## Recorded information
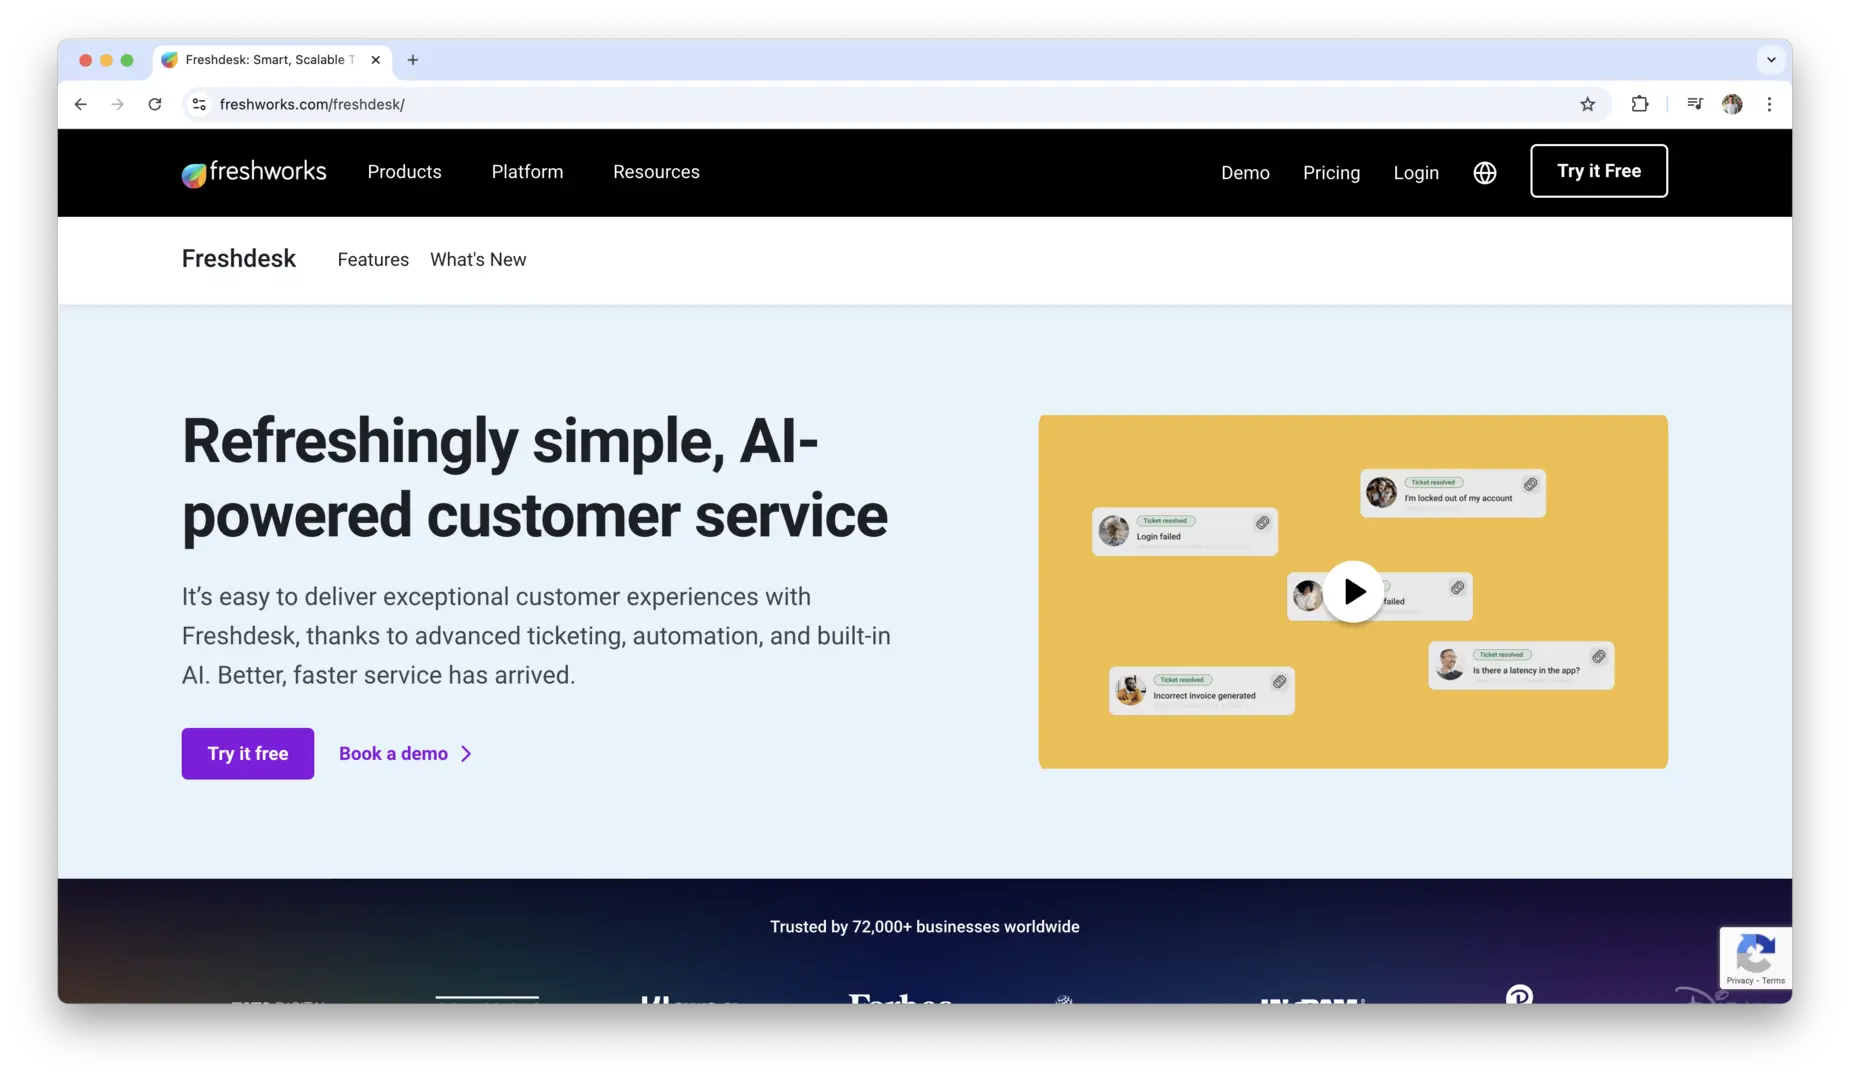Expand the tab search dropdown arrow
The width and height of the screenshot is (1850, 1080).
pos(1771,60)
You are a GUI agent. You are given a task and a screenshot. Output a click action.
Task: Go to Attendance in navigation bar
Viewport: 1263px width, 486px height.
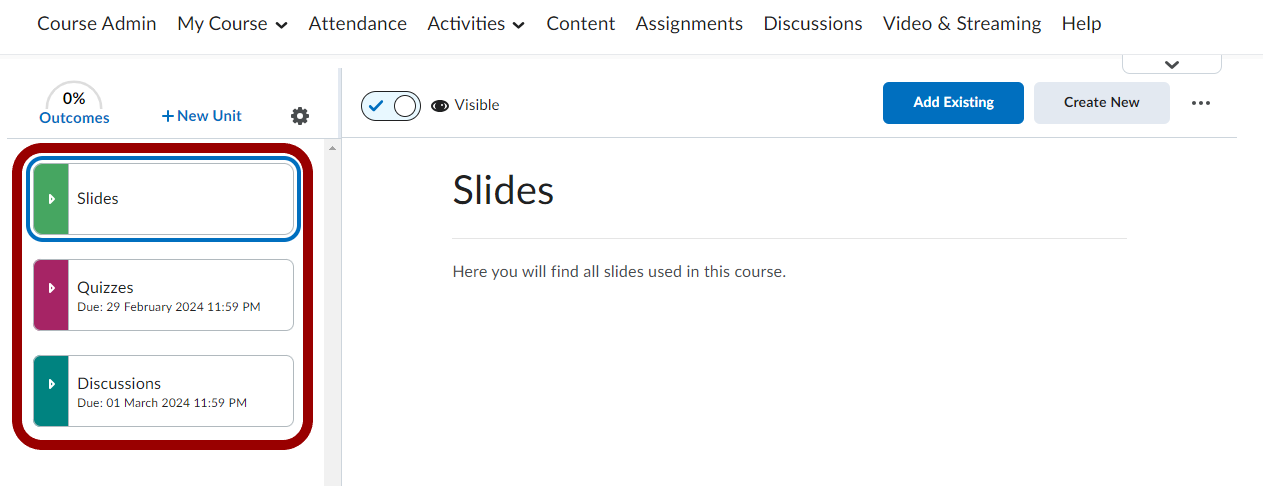(x=357, y=24)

## Exercise aim
Transcription of the lines from the one with "Task: Go to Attendance in navigation bar" through the end of the entries is required, exact and with no pictures.

## Result of this task
Task: Go to Attendance in navigation bar
Viewport: 1263px width, 486px height.
(x=357, y=24)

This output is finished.